Saved entries
§ §

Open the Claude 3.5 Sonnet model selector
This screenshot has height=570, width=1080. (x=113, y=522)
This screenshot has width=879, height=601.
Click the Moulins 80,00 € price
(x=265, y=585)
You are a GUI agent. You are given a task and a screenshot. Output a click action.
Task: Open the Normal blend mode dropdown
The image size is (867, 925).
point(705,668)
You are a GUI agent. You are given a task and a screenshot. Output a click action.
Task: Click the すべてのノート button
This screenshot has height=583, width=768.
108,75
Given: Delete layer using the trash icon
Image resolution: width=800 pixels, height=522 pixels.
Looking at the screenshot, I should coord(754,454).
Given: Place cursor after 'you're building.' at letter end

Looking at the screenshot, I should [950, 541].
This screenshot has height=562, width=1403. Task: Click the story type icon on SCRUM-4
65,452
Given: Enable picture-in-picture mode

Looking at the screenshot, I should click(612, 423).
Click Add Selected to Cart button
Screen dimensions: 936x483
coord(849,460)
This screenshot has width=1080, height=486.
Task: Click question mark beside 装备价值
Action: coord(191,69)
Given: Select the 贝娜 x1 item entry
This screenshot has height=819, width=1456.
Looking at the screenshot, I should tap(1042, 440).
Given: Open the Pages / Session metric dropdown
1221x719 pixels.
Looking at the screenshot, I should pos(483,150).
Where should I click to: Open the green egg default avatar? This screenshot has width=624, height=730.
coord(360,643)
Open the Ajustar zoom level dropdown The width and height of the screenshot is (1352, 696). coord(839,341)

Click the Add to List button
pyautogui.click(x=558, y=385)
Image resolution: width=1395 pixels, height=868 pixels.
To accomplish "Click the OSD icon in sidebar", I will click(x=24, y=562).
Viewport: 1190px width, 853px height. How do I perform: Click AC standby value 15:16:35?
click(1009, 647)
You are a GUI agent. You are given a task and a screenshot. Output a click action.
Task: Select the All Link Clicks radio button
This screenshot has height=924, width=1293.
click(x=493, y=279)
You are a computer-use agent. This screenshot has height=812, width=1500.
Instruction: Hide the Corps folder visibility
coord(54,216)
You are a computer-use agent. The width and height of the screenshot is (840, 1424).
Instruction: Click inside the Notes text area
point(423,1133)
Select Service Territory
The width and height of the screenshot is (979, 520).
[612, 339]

§ §

> _PROBLEM REQUIREMENTS_: Lines above with the string "computer" need to be found and copied.

> _ANSWER SPACE_:
You are a computer-use agent. This screenshot has height=812, width=1500.
You are a computer-use agent. The width and height of the screenshot is (840, 1424).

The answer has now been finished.